This used to be a 1966 21-window Volkswagen Type 2 bus. Abandoned somewhere in the Nevada desert, it was partially stripped and left to rust, then shot up by gun-toting desert wanderers looking for a bit of target practice. But a band of intrepid enthusiasts rescued it while succinctly answering the question, “who would want this ugly hunk of junk?” And that’s where this amazing story takes off.

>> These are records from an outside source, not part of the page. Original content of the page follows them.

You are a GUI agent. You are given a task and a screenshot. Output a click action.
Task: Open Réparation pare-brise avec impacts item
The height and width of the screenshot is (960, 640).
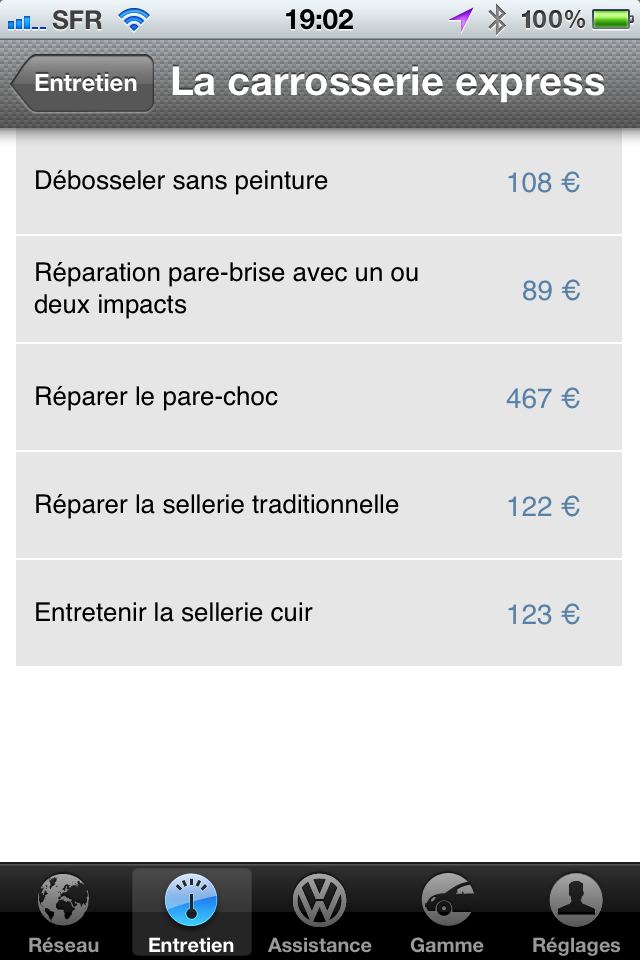tap(318, 289)
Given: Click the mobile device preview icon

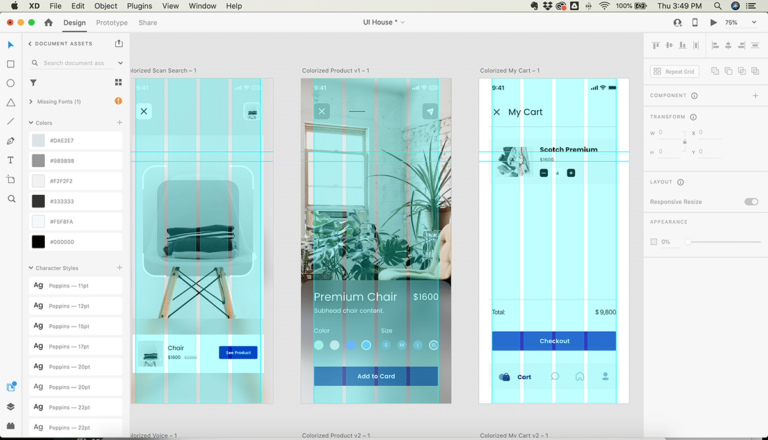Looking at the screenshot, I should click(695, 22).
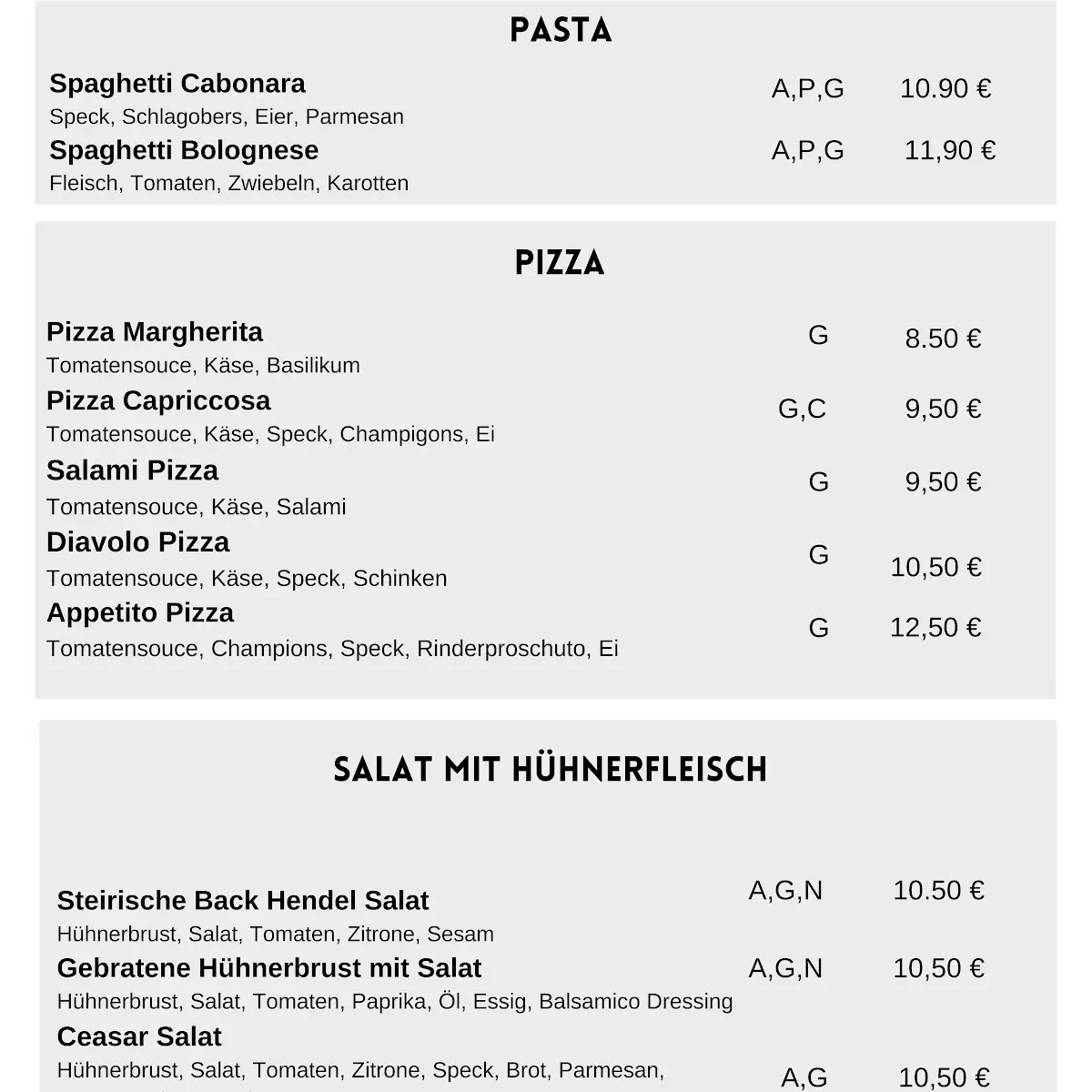Click the 10,50 € Diavolo Pizza price

935,567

Don’t cry for me, Deartháir.
Over 500 rounds pierced the already fragile tin walls of the bus before a member of TheSamba.com, legendary vintage VW forum, put it upon a trailer and drove it 100 miles home. Within about a week kombisutra had installed a front end, transaxle, steering box, steering wheel, and brakes. As the Kombi was missing “virtually everything,” a massive donation effort was started. Seats, windows, electrics, ignition locks, a semi-functioning interior, DMV bribes—parts streamed in from every corner of the country, sent by enthusiasts who probably just wanted to see how far they could take such an improbable machine into the realm of function. And eventually the answer was, as the amazing video below shows, all the way:
In the VW community there are all sorts of tales regarding drowned, buried, or war-torn Kombis liberated by insane dedicated enthusiasts for future preservation or tax deduction/spousal revenge. After all, you would expect these sorts of desert shenanigans to happen to a washing machine, a cabin or even a seaplane. But original VW buses still command a lot of money and are rare enough to preserve even (or especially) in the face of improbability, whether it’s down to devotion or sheer stubbornness. There’s something anarchistic—hell, something genuinely beautiful—about driving around in a van that’s got an open roof, no back or side windows, and enough bullet-induced perforations to make Sarah Palin feel underappreciated.
And if these were speed holes, this Kombi could win Le Mans.